### What to work on
For the records below, say how many lines contain the string "menu". Give no other text.

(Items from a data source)
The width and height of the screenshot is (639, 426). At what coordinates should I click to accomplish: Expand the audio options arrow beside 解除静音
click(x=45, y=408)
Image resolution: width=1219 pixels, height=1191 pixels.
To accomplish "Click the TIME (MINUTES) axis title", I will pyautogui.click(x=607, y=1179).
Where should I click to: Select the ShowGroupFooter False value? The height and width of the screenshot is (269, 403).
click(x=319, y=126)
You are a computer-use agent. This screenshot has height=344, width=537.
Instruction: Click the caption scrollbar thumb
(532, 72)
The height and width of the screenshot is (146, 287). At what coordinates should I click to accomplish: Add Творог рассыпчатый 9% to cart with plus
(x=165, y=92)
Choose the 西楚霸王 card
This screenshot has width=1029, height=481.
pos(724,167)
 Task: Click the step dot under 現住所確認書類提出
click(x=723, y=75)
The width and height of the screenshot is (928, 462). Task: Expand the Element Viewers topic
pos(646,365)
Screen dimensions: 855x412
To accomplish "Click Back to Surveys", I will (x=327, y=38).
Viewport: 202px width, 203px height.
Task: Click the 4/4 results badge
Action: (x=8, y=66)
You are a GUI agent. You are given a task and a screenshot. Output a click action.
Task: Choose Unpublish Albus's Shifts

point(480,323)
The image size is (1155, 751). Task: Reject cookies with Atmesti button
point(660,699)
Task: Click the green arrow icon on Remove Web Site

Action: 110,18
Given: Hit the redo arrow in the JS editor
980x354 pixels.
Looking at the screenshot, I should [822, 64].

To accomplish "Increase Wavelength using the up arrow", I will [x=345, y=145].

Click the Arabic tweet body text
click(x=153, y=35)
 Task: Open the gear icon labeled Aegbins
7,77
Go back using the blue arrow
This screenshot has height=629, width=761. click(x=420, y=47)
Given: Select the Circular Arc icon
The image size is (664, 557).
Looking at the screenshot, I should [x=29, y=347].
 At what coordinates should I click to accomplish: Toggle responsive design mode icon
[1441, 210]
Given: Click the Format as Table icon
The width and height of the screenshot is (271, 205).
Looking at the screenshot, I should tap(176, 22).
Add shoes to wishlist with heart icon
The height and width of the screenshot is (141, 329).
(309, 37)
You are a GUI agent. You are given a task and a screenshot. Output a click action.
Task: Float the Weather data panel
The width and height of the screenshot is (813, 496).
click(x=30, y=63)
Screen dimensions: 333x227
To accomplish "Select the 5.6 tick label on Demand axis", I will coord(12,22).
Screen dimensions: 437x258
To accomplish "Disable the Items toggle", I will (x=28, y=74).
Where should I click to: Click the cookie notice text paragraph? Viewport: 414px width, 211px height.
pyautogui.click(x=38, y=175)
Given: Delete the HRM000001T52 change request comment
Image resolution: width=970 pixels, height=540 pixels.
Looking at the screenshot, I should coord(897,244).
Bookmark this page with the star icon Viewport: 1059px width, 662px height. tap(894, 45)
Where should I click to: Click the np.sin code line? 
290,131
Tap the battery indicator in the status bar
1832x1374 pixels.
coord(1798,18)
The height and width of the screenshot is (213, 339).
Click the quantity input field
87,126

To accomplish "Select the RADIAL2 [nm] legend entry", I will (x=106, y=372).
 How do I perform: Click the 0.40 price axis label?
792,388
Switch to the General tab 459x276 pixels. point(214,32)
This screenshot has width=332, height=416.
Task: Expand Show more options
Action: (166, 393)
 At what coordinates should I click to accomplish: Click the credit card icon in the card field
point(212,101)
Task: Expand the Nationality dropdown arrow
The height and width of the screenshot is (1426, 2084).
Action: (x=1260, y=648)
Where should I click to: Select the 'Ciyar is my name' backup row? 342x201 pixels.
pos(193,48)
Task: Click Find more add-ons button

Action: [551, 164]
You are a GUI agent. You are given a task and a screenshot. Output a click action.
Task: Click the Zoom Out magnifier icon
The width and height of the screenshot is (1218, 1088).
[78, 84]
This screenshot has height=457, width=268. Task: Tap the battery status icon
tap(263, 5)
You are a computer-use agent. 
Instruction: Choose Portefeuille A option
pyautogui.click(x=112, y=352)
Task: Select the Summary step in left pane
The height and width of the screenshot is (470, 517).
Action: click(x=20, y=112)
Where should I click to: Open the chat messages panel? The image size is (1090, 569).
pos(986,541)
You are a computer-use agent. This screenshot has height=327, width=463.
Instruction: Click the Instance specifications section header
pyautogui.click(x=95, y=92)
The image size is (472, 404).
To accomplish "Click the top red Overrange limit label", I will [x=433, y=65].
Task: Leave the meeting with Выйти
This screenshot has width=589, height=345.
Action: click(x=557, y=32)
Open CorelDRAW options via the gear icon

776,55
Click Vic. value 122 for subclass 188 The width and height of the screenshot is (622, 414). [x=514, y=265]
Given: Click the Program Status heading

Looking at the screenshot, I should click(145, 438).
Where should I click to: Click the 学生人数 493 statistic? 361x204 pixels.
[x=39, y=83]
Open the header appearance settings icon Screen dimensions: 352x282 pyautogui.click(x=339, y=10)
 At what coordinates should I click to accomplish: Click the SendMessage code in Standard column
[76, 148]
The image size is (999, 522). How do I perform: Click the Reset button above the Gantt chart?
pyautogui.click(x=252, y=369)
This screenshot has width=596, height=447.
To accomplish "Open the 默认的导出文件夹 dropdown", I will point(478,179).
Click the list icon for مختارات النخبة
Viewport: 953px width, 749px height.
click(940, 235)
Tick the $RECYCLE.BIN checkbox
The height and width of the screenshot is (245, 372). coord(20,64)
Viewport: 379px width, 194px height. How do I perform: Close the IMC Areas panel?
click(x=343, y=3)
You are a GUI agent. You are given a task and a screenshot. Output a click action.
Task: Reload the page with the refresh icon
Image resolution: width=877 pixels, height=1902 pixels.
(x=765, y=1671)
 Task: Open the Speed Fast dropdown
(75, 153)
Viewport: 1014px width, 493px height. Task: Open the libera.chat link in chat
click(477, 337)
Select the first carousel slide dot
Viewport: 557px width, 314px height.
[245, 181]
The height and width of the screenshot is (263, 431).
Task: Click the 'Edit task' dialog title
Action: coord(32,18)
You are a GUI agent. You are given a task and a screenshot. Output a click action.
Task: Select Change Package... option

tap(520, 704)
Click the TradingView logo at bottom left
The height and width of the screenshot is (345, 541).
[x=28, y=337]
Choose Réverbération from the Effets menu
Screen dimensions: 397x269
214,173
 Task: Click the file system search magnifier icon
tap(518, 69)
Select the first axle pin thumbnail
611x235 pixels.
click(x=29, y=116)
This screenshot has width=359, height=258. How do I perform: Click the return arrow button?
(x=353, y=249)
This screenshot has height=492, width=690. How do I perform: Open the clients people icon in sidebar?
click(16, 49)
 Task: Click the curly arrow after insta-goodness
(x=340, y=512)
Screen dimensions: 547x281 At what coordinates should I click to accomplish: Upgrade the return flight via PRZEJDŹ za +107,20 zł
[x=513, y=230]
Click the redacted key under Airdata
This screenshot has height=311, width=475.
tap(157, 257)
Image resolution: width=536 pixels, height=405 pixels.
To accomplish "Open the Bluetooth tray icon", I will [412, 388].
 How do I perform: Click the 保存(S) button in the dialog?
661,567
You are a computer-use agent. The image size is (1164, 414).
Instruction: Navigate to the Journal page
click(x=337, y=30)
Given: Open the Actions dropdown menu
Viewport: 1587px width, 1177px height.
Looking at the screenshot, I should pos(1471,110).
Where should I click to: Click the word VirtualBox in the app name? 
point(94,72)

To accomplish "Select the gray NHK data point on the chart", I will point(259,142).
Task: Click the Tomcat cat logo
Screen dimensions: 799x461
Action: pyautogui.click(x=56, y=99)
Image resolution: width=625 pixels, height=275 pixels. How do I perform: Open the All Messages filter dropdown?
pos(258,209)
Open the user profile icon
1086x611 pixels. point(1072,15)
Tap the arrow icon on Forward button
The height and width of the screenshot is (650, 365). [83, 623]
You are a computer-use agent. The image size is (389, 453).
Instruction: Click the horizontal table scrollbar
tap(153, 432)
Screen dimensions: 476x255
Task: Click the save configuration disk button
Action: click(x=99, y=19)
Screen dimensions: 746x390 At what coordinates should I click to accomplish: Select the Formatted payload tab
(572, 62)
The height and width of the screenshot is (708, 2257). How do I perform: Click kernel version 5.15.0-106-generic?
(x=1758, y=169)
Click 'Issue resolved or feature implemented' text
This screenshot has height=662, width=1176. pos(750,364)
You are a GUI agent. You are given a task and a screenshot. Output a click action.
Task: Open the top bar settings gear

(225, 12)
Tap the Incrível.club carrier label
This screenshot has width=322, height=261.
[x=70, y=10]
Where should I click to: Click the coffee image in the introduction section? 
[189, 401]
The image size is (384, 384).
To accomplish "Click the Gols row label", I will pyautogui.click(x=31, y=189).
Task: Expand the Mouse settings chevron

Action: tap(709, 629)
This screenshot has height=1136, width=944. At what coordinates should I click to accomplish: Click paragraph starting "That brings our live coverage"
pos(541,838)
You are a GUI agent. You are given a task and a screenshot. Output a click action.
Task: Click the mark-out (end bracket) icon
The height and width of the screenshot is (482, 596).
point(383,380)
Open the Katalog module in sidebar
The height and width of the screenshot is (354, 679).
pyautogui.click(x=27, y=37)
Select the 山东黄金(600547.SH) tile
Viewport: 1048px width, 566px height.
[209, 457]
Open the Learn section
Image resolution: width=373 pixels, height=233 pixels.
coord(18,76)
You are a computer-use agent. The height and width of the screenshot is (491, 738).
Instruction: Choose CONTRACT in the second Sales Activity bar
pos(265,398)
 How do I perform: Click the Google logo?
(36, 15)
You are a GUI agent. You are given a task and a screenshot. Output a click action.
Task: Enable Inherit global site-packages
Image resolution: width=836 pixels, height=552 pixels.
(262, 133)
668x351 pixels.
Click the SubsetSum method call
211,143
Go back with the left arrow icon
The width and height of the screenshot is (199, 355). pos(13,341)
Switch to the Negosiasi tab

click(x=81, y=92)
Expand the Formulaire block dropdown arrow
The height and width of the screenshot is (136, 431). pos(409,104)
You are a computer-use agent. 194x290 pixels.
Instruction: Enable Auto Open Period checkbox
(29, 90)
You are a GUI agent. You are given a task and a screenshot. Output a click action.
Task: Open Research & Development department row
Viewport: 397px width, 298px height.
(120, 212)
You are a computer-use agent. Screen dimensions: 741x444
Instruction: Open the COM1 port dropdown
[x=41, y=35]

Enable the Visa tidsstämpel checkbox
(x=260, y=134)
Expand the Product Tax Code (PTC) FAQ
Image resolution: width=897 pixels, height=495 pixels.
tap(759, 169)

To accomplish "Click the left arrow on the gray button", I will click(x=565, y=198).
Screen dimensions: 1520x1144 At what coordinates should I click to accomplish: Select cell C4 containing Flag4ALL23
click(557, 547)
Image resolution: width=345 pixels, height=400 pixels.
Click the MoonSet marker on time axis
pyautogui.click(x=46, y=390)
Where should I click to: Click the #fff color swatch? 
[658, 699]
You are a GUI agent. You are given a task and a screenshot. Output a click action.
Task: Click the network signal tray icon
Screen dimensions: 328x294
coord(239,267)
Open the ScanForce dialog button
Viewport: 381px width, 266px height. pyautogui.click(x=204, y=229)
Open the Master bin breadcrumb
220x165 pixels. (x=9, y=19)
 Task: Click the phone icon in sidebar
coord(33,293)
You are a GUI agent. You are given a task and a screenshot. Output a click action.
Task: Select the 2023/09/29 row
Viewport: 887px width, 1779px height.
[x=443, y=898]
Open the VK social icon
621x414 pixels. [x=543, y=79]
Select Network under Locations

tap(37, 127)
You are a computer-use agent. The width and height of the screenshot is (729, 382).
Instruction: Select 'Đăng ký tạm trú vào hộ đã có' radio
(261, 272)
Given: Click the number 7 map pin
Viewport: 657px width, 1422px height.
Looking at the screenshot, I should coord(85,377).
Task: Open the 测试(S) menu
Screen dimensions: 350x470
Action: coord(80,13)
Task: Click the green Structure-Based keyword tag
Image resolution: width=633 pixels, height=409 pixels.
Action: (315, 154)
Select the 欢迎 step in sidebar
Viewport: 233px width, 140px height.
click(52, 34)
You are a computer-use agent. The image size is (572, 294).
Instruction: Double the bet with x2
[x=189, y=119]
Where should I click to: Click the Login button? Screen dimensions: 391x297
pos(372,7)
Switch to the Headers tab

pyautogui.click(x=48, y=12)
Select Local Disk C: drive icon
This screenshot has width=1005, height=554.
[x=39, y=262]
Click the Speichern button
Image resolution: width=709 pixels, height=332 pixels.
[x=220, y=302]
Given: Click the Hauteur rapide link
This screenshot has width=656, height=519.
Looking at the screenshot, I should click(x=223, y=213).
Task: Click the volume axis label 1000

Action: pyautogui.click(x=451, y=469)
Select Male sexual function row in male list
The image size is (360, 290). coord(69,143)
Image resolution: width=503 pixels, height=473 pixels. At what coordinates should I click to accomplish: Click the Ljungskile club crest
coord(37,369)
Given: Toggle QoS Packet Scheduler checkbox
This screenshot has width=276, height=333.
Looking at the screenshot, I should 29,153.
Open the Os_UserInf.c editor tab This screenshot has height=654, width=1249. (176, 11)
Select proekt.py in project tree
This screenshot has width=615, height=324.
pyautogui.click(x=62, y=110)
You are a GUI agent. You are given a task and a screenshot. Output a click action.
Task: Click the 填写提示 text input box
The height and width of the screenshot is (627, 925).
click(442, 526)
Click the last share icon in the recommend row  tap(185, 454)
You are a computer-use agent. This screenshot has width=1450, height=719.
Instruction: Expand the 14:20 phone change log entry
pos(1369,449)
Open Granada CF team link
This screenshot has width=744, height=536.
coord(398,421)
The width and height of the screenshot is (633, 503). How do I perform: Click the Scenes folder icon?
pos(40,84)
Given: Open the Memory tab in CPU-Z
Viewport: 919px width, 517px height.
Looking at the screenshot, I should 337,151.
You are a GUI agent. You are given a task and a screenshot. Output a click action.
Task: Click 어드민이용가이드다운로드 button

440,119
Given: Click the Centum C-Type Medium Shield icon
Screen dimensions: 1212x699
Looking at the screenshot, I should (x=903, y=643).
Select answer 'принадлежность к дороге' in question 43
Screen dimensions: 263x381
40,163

### Response to the exercise
3